- Selected passage -
■ ■ ■
On 12 July, Wallace NIGHTINGALE’s mother Mary received a note from a Lieutenant SIMS informing her that her son, a 21-year old Lance-Corporal with the Machine Gun Corps, was missing in action, probably a Prisoner of War [subsequently confirmed; though wounded, he recovered and was repatriated safely at the end of hostilities].

On 17 July, it was noted that German measles still affects men in the village and causes the absence of some pupils.

On 20 July, an overnight cloudburst left several classrooms under inches of water and some lessons were temporarily removed to the ‘Old School’.

On 31 July, Fred CHAPMAN, approaching his eighteenth birthday, successfully concluded his two years as a student teacher and declared his wish to join the Royal Flying Corps. [He did not achieve this aim, but did join a Royal Fusilier battalion of the London Regiment].

Beyond England, most theatres of war were active with minor operations, though on the Western Front preparations were in hand for a new and large Allied offensive.  Separately, the arrival of the American 1st Infantry Division at St Nazaire on 26 June was tangible evidence of that country’s serious involvement in the war on land in Europe and a boost to both troop numbers and to morale.

The first stages of the new ‘Flanders Battle’ were the attacks launched across a nine-mile wide front on 7 June to secure the Messines Ridge, with some 5,000 German prisoners taken on that first day.

Our local units were not involved at Messines, though they were soon involved in other action on the wider front.

From 20 June, 1st Battalion, the Northamptonshire Regiment was deployed to the extreme west of the Allied line, near Nieuport on the Flanders coast, in a sandy area with dunes up to 60 feet high and clusters of rushes. The Yser Canal ran parallel to the front, about a mile to the rear.
■ ■ ■
- Data block -
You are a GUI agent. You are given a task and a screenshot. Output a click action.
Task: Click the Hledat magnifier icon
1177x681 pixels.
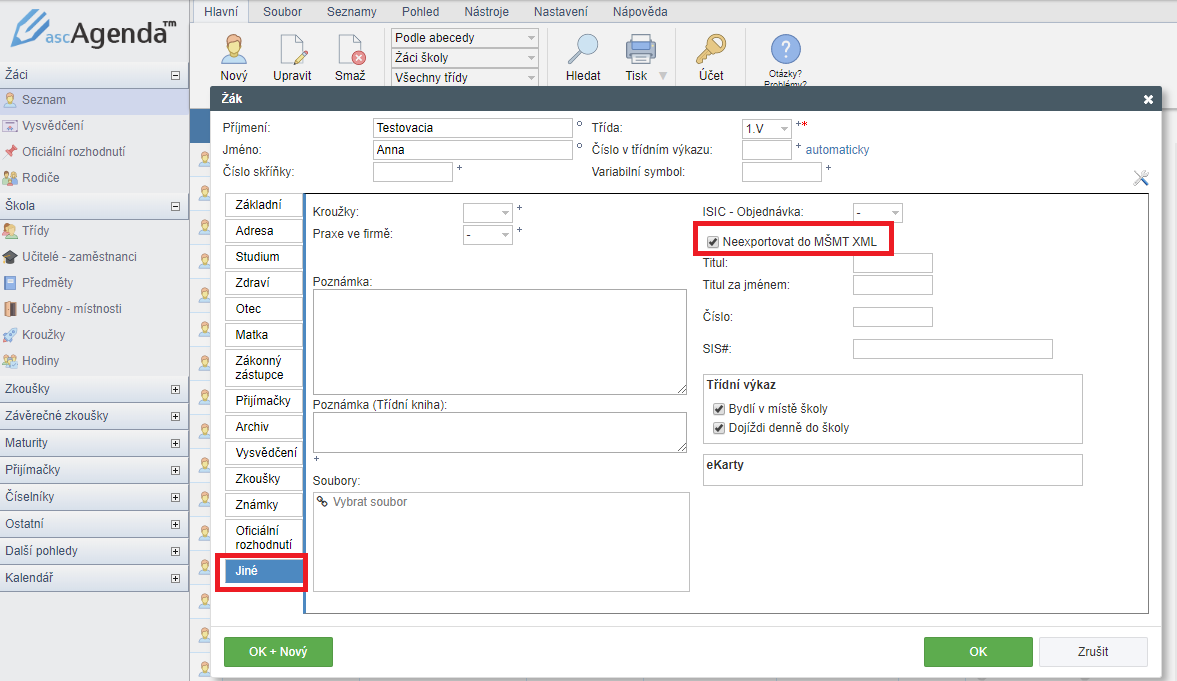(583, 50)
■ ■ ■
- Exercise requirements -
Please rewrite everything in the wartime passage from "On 31 July, Fred" down to "the London Regiment].", putting "Royal Naval Air Service" in place of "Royal Flying Corps".

- Solution to the problem -
On 31 July, Fred CHAPMAN, approaching his eighteenth birthday, successfully concluded his two years as a student teacher and declared his wish to join the Royal Naval Air Service. [He did not achieve this aim, but did join a Royal Fusilier battalion of the London Regiment].